BEGIN MATERIALS PROVIDED

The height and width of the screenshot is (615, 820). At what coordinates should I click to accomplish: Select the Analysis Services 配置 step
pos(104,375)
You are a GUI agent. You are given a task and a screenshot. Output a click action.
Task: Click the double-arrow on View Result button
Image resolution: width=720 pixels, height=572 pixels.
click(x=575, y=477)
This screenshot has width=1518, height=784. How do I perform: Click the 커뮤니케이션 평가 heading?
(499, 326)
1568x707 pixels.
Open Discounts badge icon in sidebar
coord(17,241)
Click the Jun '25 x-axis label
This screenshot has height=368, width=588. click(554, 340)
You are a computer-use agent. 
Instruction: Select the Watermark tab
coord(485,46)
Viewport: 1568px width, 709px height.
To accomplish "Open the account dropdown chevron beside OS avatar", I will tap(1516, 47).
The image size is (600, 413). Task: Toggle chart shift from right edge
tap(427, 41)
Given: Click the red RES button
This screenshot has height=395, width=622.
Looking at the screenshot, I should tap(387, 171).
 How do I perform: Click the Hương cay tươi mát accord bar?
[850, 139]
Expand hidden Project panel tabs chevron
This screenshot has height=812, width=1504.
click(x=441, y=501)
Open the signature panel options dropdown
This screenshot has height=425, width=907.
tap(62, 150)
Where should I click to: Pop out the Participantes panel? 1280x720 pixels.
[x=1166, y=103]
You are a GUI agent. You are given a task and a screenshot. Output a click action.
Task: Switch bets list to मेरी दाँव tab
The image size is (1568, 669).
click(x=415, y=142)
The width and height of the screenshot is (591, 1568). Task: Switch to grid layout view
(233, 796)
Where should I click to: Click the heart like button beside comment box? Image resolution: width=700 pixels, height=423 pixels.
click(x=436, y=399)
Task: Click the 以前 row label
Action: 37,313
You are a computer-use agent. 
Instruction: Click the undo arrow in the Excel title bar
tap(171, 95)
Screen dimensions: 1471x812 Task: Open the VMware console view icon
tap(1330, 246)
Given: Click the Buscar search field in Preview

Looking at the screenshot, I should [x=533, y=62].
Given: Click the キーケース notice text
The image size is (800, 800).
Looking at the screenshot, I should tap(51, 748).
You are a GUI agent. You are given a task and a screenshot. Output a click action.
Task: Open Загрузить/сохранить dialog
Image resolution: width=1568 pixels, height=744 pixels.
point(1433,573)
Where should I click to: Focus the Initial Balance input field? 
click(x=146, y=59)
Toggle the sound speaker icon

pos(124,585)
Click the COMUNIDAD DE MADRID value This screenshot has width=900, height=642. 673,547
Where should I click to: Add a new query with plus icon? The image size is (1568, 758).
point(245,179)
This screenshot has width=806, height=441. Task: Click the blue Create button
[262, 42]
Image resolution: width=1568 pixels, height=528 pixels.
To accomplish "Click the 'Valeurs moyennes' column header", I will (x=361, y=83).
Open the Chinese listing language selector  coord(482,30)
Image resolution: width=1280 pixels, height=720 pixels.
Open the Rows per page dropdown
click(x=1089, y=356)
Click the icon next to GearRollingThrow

END MATERIALS PROVIDED

> EXERCISE GOAL
Using the exact wording, transcribe all the records above.

> TASK RESULT
The height and width of the screenshot is (615, 820). At what coordinates should I click to accomplish: Select the Analysis Services 配置 step
pos(104,375)
You are a GUI agent. You are given a task and a screenshot. Output a click action.
Task: Click the double-arrow on View Result button
Image resolution: width=720 pixels, height=572 pixels.
click(x=575, y=477)
This screenshot has width=1518, height=784. How do I perform: Click the 커뮤니케이션 평가 heading?
(499, 326)
1568x707 pixels.
Open Discounts badge icon in sidebar
coord(17,241)
Click the Jun '25 x-axis label
This screenshot has height=368, width=588. click(554, 340)
You are a computer-use agent. 
Instruction: Select the Watermark tab
coord(485,46)
Viewport: 1568px width, 709px height.
To accomplish "Open the account dropdown chevron beside OS avatar", I will tap(1516, 47).
The image size is (600, 413). Task: Toggle chart shift from right edge
tap(427, 41)
Given: Click the red RES button
This screenshot has height=395, width=622.
Looking at the screenshot, I should tap(387, 171).
 How do I perform: Click the Hương cay tươi mát accord bar?
[850, 139]
Expand hidden Project panel tabs chevron
This screenshot has height=812, width=1504.
click(x=441, y=501)
Open the signature panel options dropdown
This screenshot has height=425, width=907.
tap(62, 150)
Where should I click to: Pop out the Participantes panel? 1280x720 pixels.
[x=1166, y=103]
You are a GUI agent. You are given a task and a screenshot. Output a click action.
Task: Switch bets list to मेरी दाँव tab
The image size is (1568, 669).
click(x=415, y=142)
The width and height of the screenshot is (591, 1568). Task: Switch to grid layout view
(233, 796)
Where should I click to: Click the heart like button beside comment box? Image resolution: width=700 pixels, height=423 pixels.
click(x=436, y=399)
Task: Click the 以前 row label
Action: 37,313
You are a computer-use agent. 
Instruction: Click the undo arrow in the Excel title bar
tap(171, 95)
Screen dimensions: 1471x812 Task: Open the VMware console view icon
tap(1330, 246)
Given: Click the Buscar search field in Preview

Looking at the screenshot, I should [x=533, y=62].
Given: Click the キーケース notice text
The image size is (800, 800).
Looking at the screenshot, I should tap(51, 748).
You are a GUI agent. You are given a task and a screenshot. Output a click action.
Task: Open Загрузить/сохранить dialog
Image resolution: width=1568 pixels, height=744 pixels.
point(1433,573)
Where should I click to: Focus the Initial Balance input field? 
click(x=146, y=59)
Toggle the sound speaker icon

pos(124,585)
Click the COMUNIDAD DE MADRID value This screenshot has width=900, height=642. 673,547
Where should I click to: Add a new query with plus icon? The image size is (1568, 758).
point(245,179)
This screenshot has width=806, height=441. Task: Click the blue Create button
[262, 42]
Image resolution: width=1568 pixels, height=528 pixels.
To accomplish "Click the 'Valeurs moyennes' column header", I will (x=361, y=83).
Open the Chinese listing language selector  coord(482,30)
Image resolution: width=1280 pixels, height=720 pixels.
Open the Rows per page dropdown
click(x=1089, y=356)
Click the icon next to GearRollingThrow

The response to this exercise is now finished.